**Stated exercise 1**: In the comment on Coleman's thesis, what example is cited of a conflict where changed conditions may change attitudes?
**Stated exercise 2**: Translate this sentence from the comment on Coleman's thesis into Spanish: "Palestinian identity didn’t suddenly arise with the Jewish immigration of the early 20th century."
**Stated exercise 3**:
Decide whether each statement agrees with the comment on Coleman's thesis. Answer yes or no and quote the deciding words.
(a) The comment treats Jewish identity and Israeli identity as identical.
(b) The comment describes the Nakba as a defining moment in Palestinian history.
(c) The comment holds that the conflict's long duration makes the attitudes foundational.

**Page extract**:
****

One thing that struck me, that I don’t think was directly addressed, is that Coleman’s thesis (which he re-iterated several times) is foundationally flawed; that a foundational/sacred element of Palestinian identity is hostility to Israel, whereas the foundation of Jewish identity is in no way dependent on Palestine and stretches back to the Torah. This thesis does 2 problematic things:

1. It conflates Jewish Identity with Israeli identity. They are not identical. There are a lot of Jews in the world that do not identify as Israeli, or as supporters of the nation state of Israel.

2. It ignores thousands of years of Palestinian history. Palestinian identity didn’t suddenly arise with the Jewish immigration of the early 20th century. To say that a foundation of Palestinian identity is based in hostility to Israel is to say that Palestinian Identity began with Israel. While the Nakba is obviously a defining moment in Palestinian history and weighs heavy on the collective memory driving the current situation, I think you were right in your comparison to other conflicts, where the two sides harbour deep feelings of hatred toward one another for the duration of the conflict. But these attitudes are born out of conditions, and if those conditions change, so may the attitudes (see Northern Ireland). The fact that this conflict has been going on for so long definitely makes those attitudes more entrenched, but does not make them “foundational” or “sacred”.

****

**Extracted material**:
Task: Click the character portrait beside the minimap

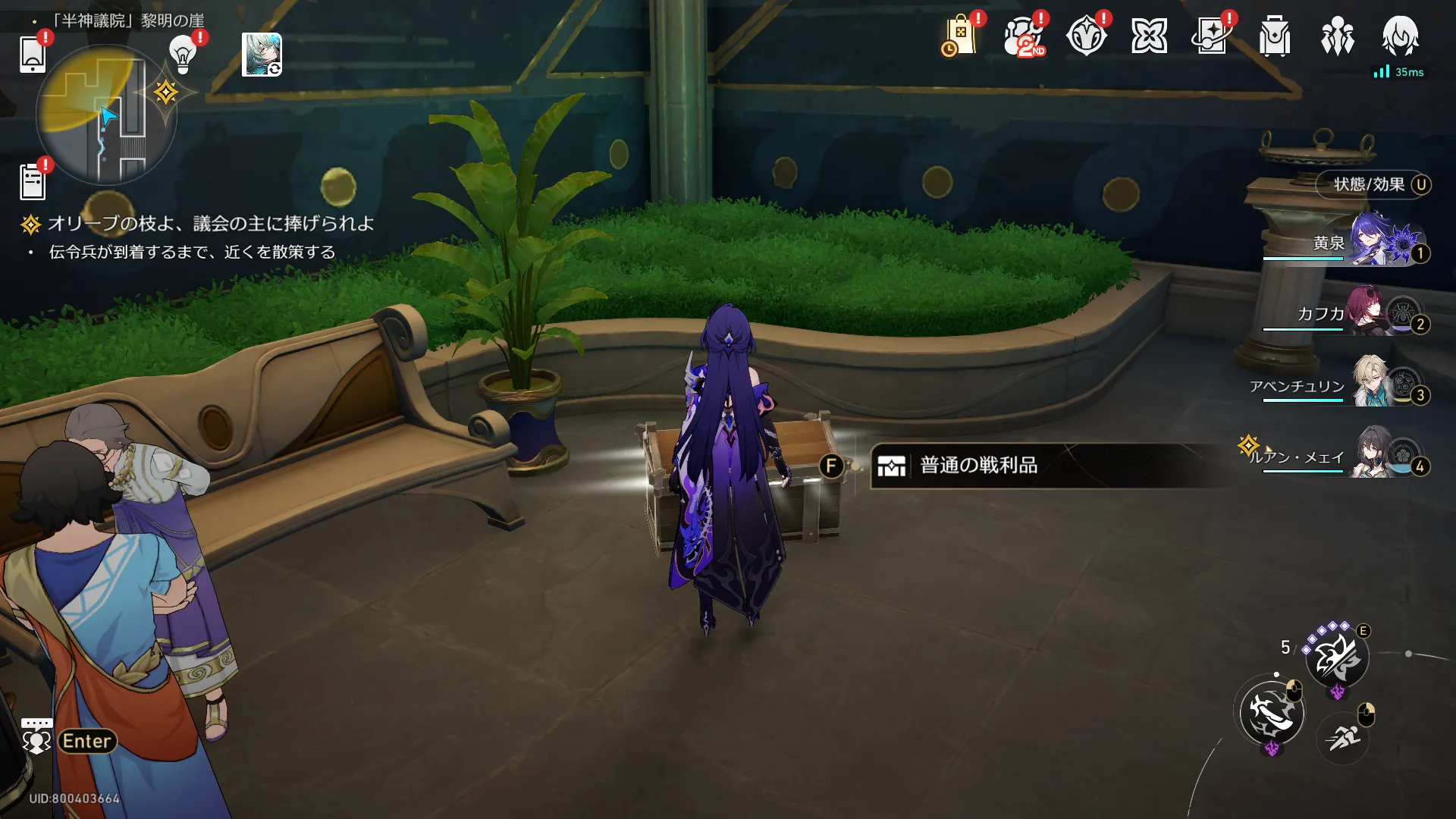Action: click(x=262, y=55)
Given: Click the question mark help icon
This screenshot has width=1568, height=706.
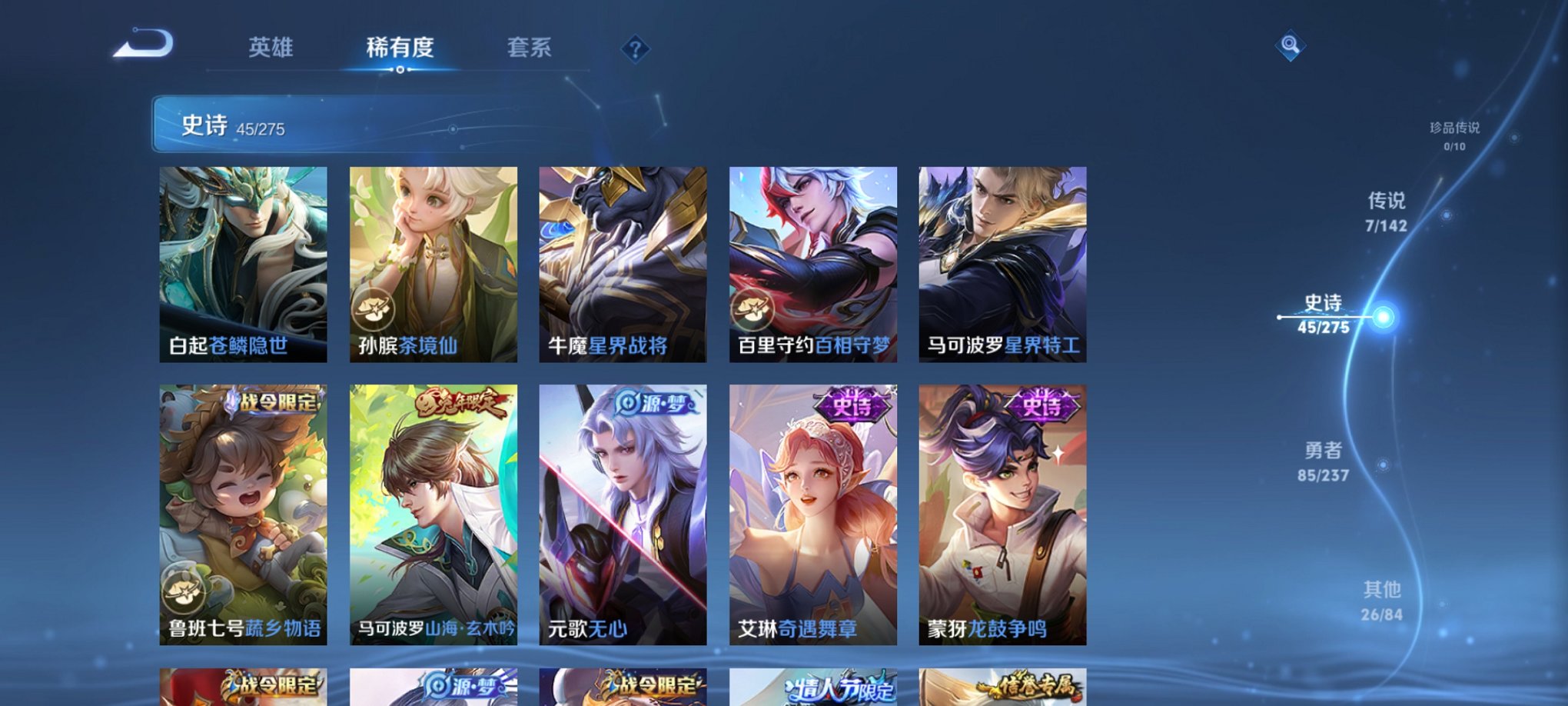Looking at the screenshot, I should [x=634, y=49].
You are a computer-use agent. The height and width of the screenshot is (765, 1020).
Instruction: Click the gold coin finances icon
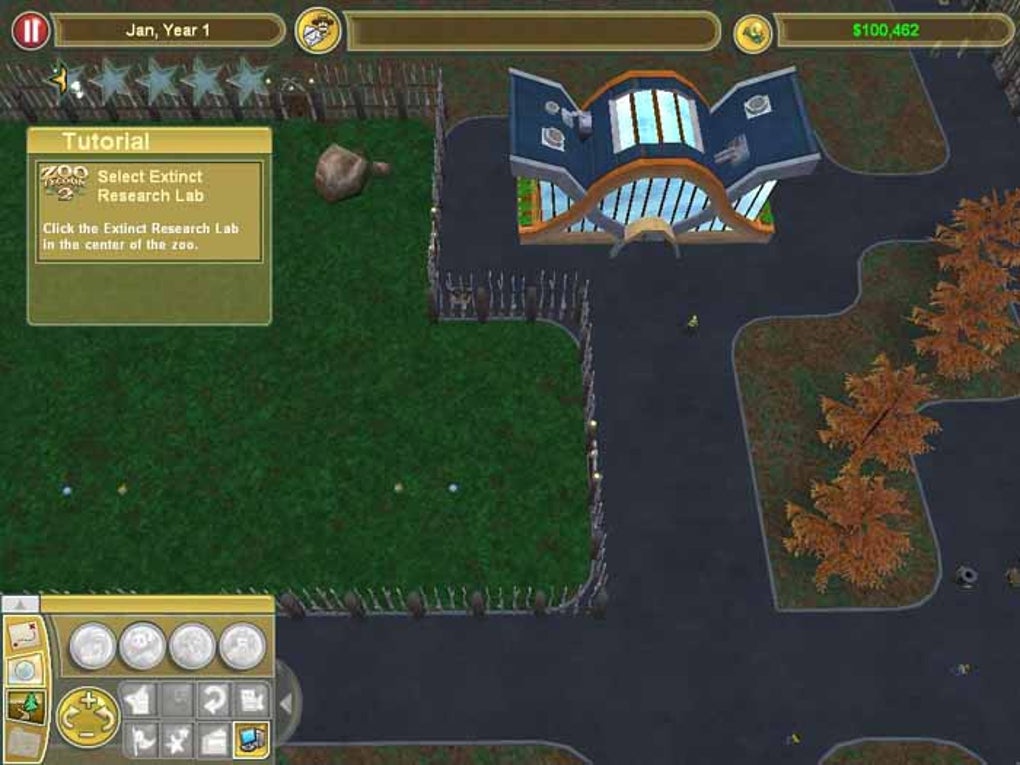[x=752, y=32]
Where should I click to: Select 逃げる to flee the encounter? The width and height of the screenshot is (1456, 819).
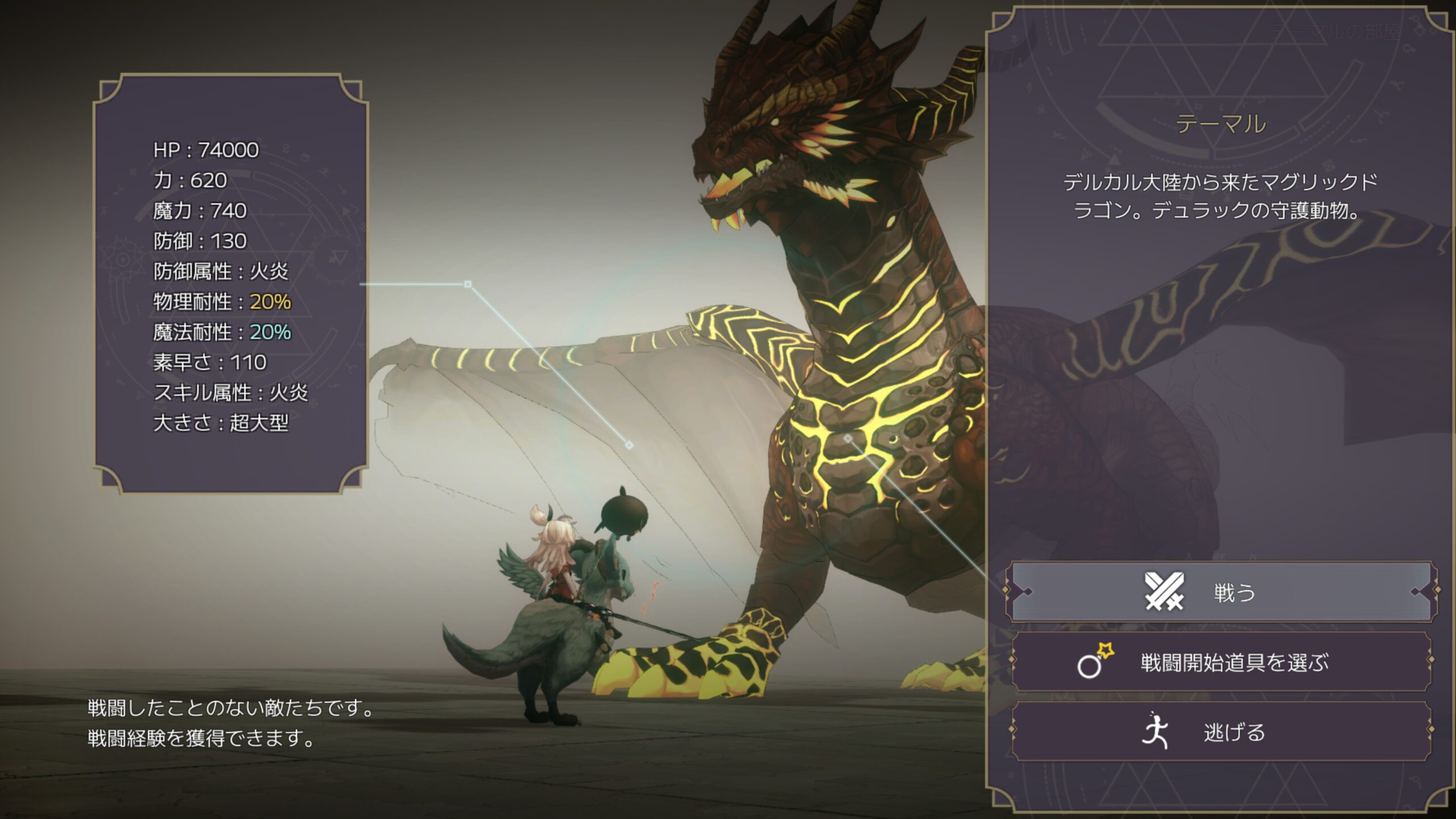1221,732
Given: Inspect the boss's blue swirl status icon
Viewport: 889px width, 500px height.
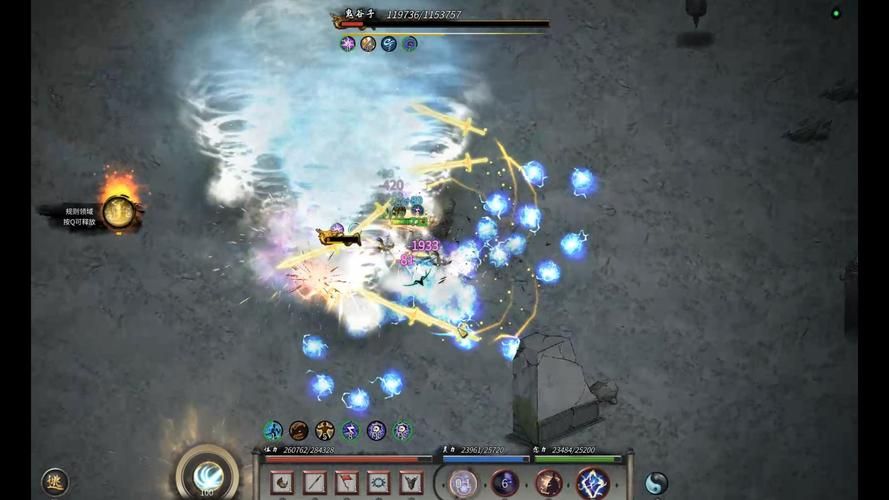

****

**Written reply 1**: Northern Ireland.

**Written reply 2**: La identidad palestina no surgió de repente con la inmigración judía de principios del siglo XX.

**Written reply 3**:
(a) No: "They are not identical."
(b) Yes: "the Nakba is obviously a defining moment in Palestinian history"
(c) No: "does not make them “foundational” or “sacred”"